Stored data:
══════════

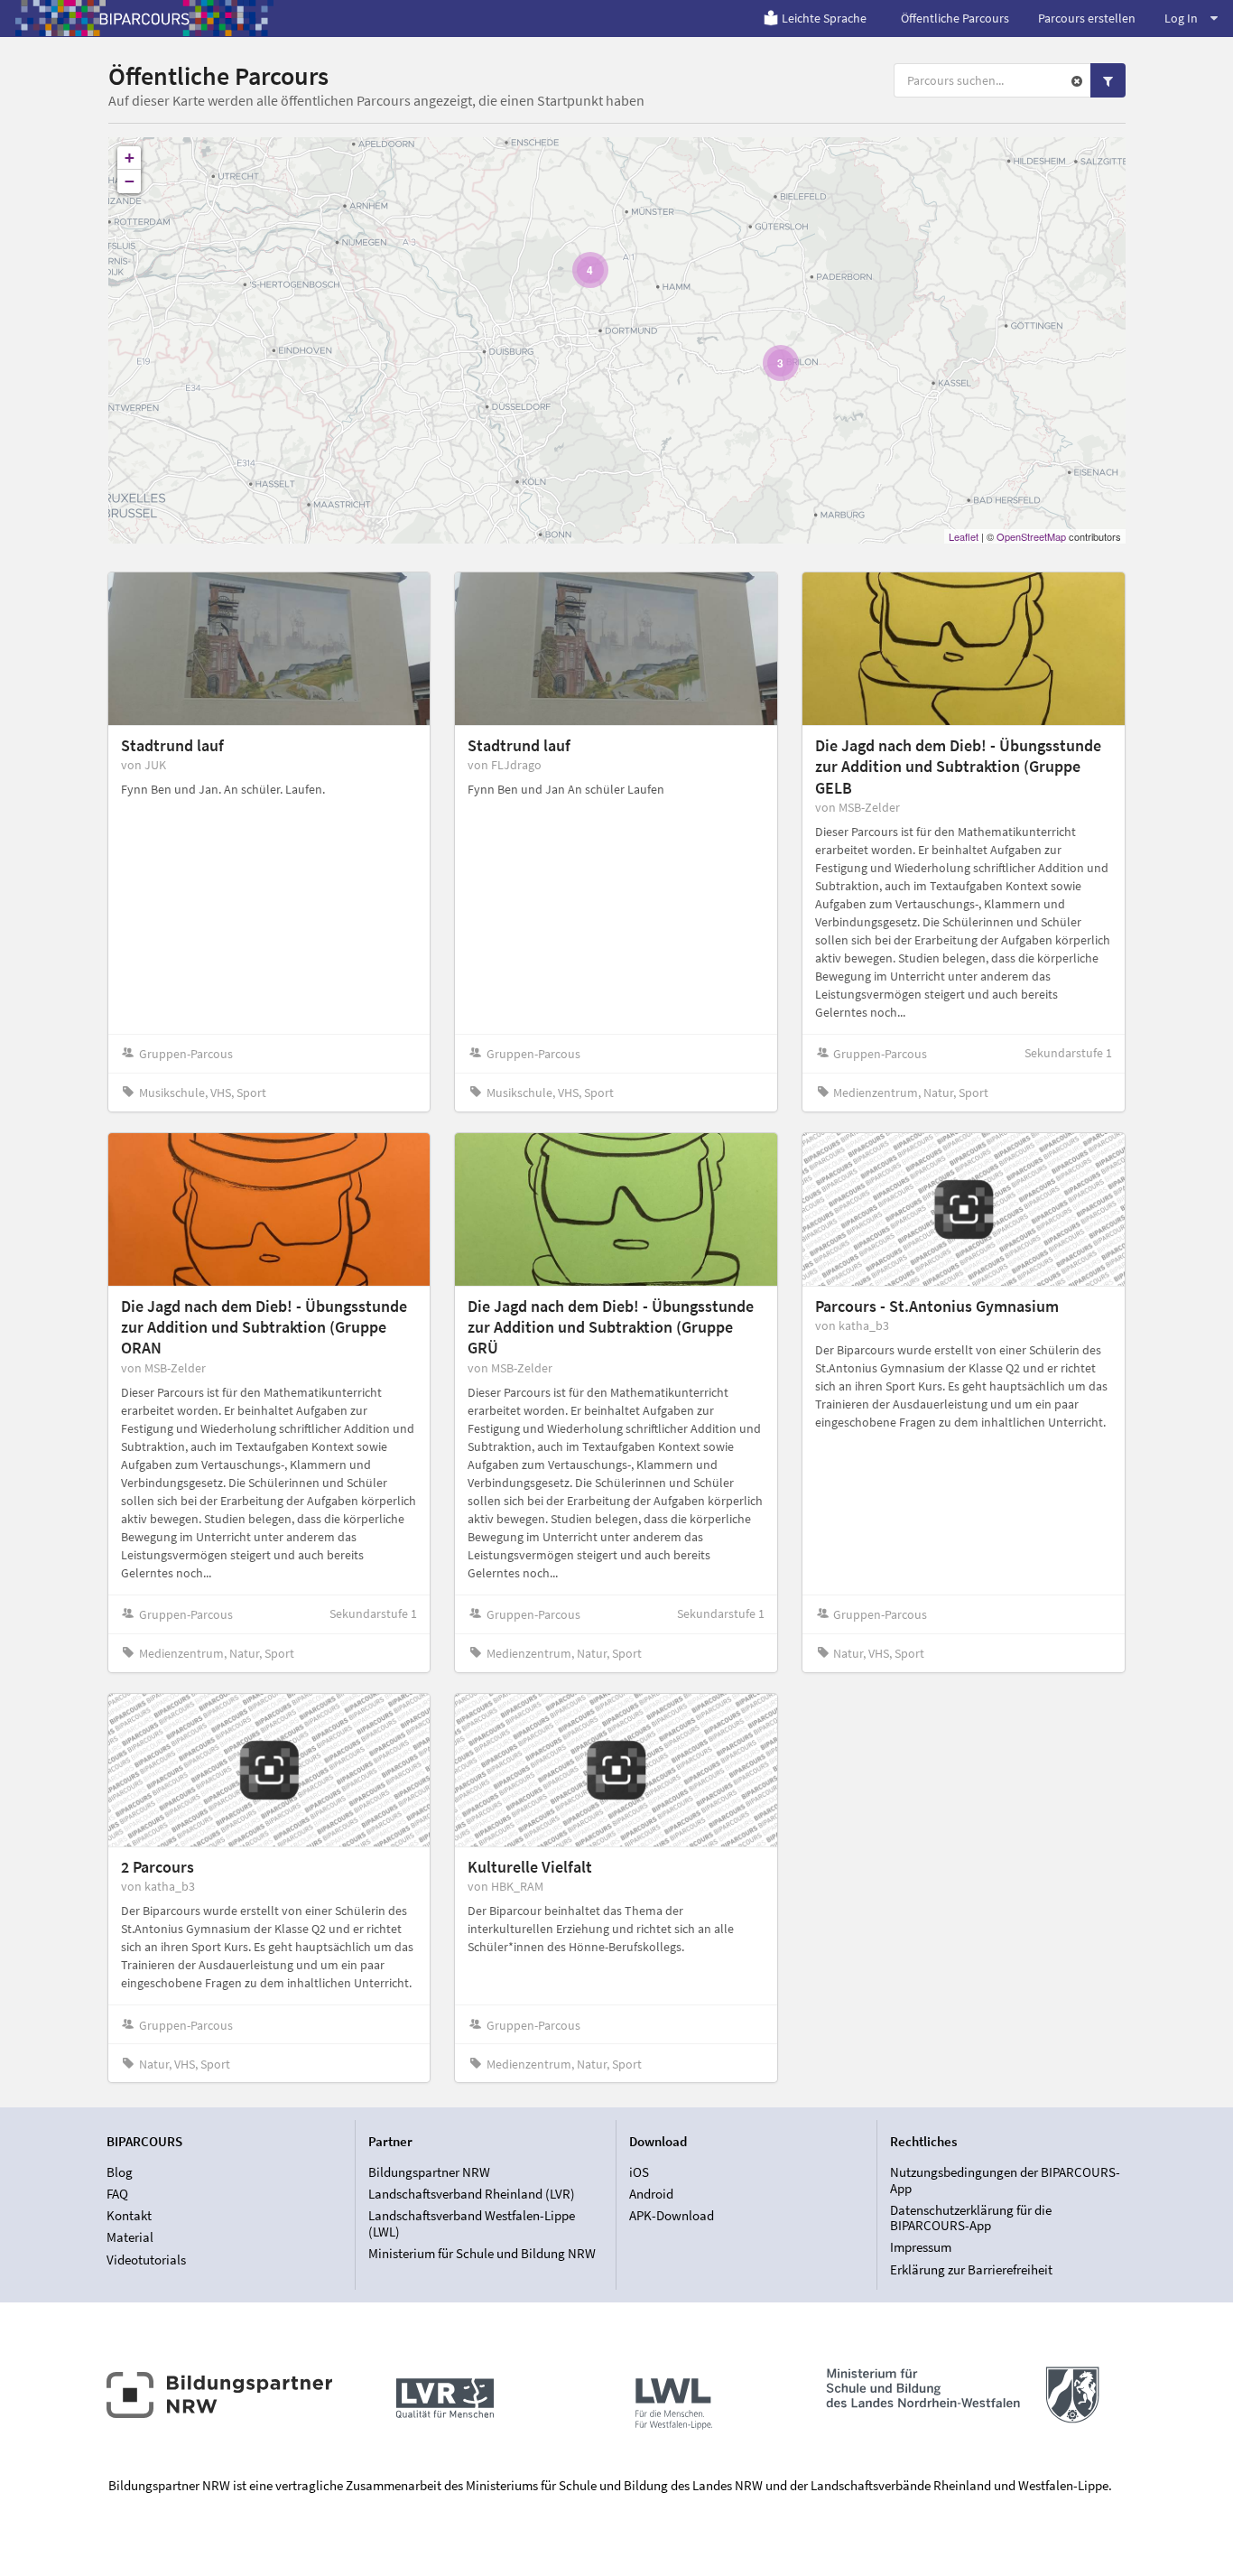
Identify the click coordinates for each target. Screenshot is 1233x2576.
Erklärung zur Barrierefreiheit (971, 2269)
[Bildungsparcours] (144, 18)
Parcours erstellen (1087, 18)
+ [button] (129, 157)
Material (130, 2237)
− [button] (129, 181)
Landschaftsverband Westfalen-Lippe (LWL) (471, 2223)
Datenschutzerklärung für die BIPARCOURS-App (971, 2218)
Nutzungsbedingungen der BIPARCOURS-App (1005, 2180)
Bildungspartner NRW (429, 2172)
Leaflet (963, 536)
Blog (120, 2172)
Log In (1181, 18)
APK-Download (671, 2215)
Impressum (920, 2246)
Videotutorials (146, 2259)
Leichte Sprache (824, 18)
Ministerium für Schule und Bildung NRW (482, 2253)
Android (651, 2193)
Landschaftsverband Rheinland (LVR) (471, 2193)
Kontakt (129, 2215)
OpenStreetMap (1031, 536)
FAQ (117, 2193)
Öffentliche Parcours (955, 18)
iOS (639, 2172)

══════════

● **What you are asked to do**:
Search the data for the word "Landschaftsverband" and report how many lines include it, with the number alone.

● **Answer to the exercise**:
2